Estimating optimal interpretable individualized treatment regimes from a classification perspective using adaptive LASSO
Yunshu Zhang, Shu Yang, Wendy Ye, Ilya Lipkovich, Douglas E. Faries
TL;DR
The paper tackles the challenge of deriving interpretable, sparse individualized treatment regimes from high-dimensional real-world data by recasting the search for an optimal linear ITR as a weighted classification problem. It introduces an adaptive LASSO–regularized framework that learns a sparse linear score $f(X;\eta)=X^T\eta$ with the optimal policy $d_\eta(x)=I(x^T\eta>0)$, using surrogate losses (hinge and smoothed ramp) and an augmented inverse probability weighting (AIPW) estimator for the ITE contrast $\tau(x)$. The optimization combines adaptive LASSO penalties with either a convex hinge loss or a DC-decomposed ramp loss to obtain an interpretable policy, with cross-validation for tuning parameters and a refitting step for stability. Empirical results indicate that adaptive LASSO improves variable selection and sparsity while achieving competitive value versus state-of-the-art methods such as causal forests and R-learning, supporting practical adoption of sparse, interpretable ITRs in real-world decision-making. The approach also accommodates extensions to survival outcomes and is demonstrated on real data (e.g., TRIUMPH migraine) and simulations, highlighting its potential to balance interpretability with predictive performance in high-dimensional causal inference.
Abstract
Real-world data (RWD) gains growing interests to provide a representative sample of the population for selecting the optimal treatment options.
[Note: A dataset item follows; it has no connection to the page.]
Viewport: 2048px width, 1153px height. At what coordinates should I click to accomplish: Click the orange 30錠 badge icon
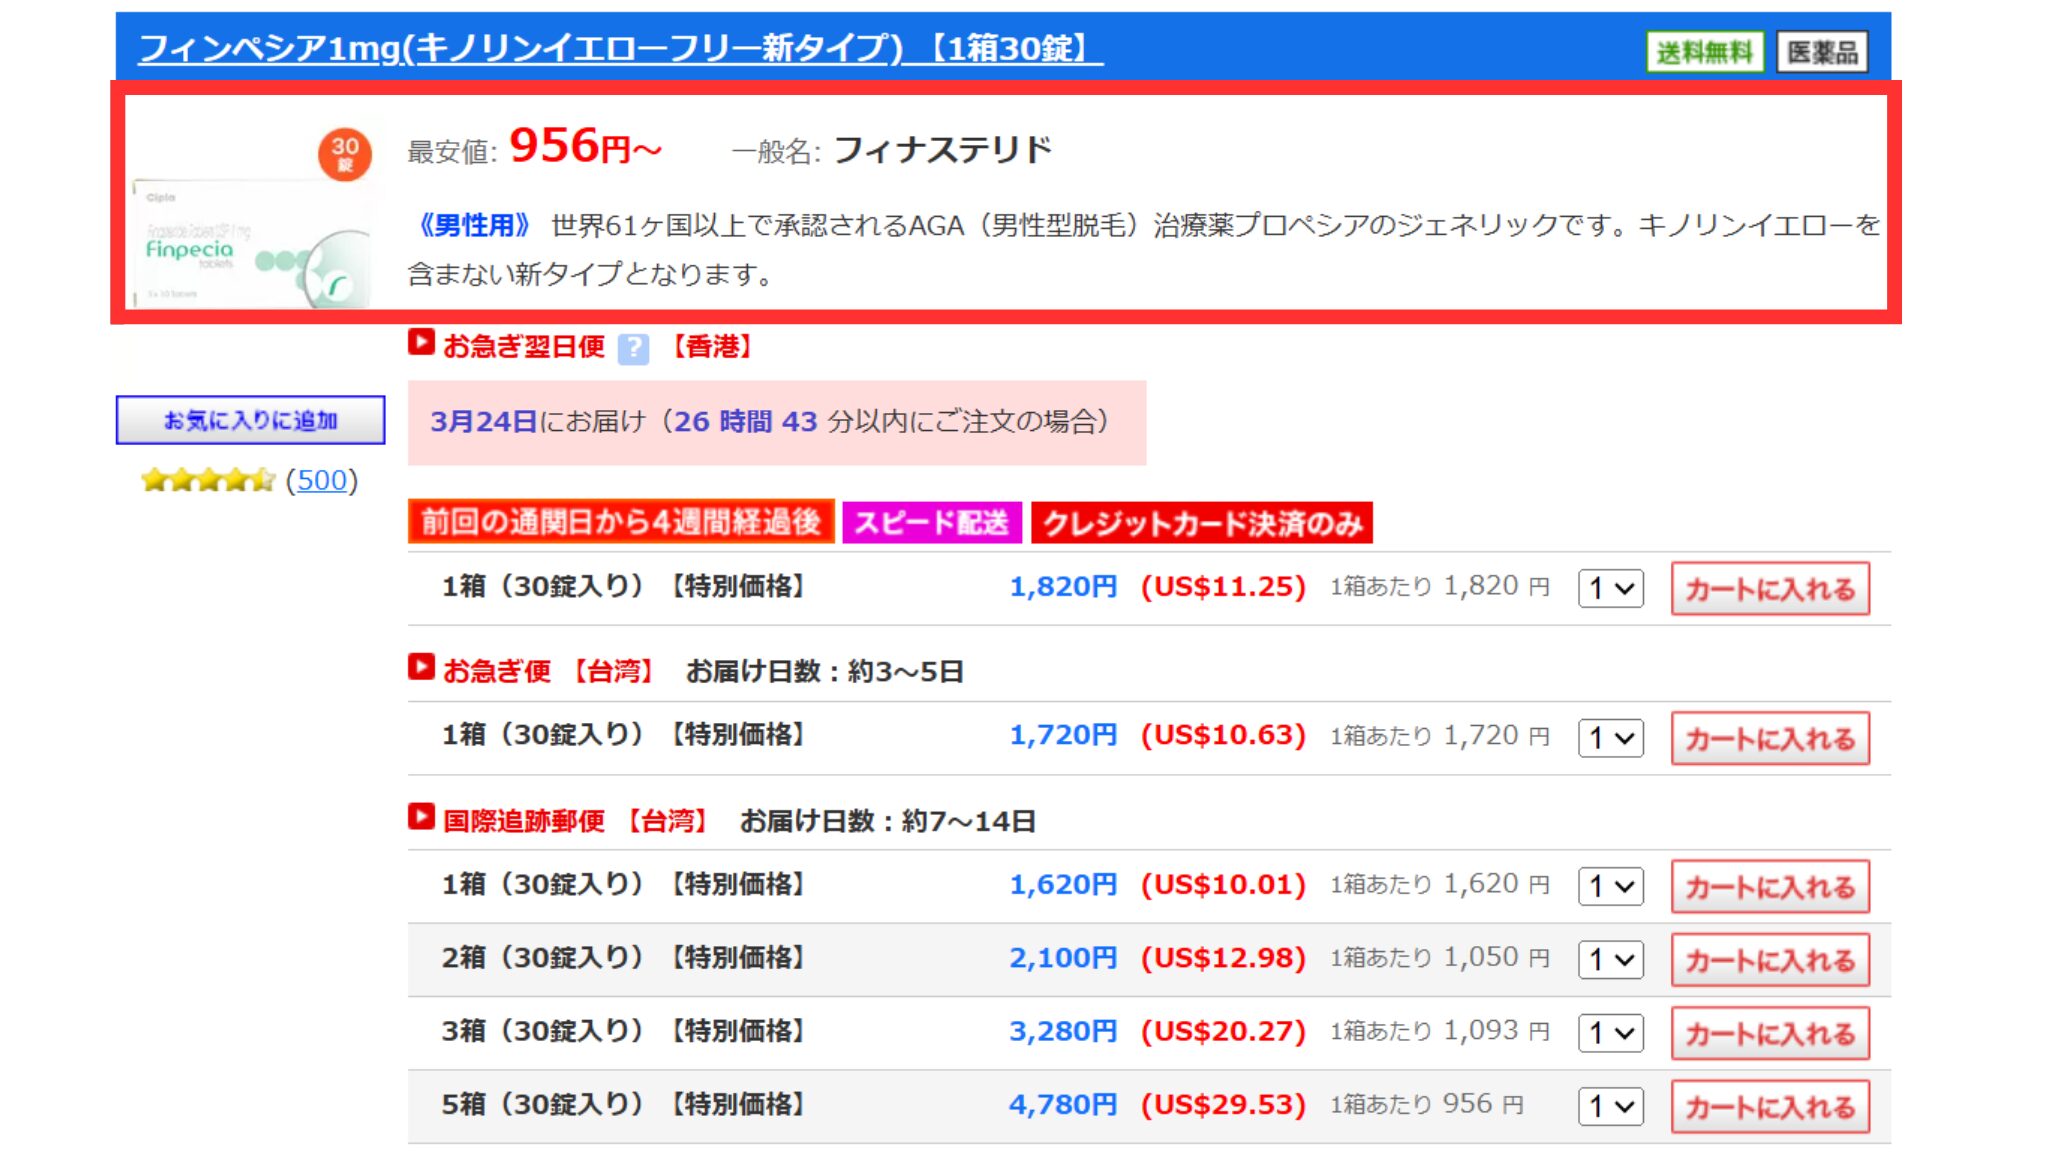345,154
However, existing complex black box methods for estimating individualized treatment rules (ITR) from RWD have problems in interpretability and convergence. Providing an interpretable and sparse ITR can be used to overcome the limitation of existing methods. We developed an algorithm using Adaptive LASSO to predict optimal interpretable linear ITR in the RWD. To encourage sparsity, we obtain an ITR by minimizing the risk function with various types of penalties and different methods of contrast estimation. Simulation studies were conducted to select the best configuration and to compare the novel algorithm with the existing state-of-the-art methods. The proposed algorithm was applied to RWD to predict the optimal interpretable ITR. Simulations show that adaptive LASSO had the highest rates of correctly selected variables and augmented inverse probability weighting with Super Learner performed best for estimating treatment contrast. Our method had a better performance than causal forest and R-learning in terms of the value function and variable selection. The proposed algorithm can strike a balance between the interpretability of estimated ITR (by selecting a small set of important variables) and its value.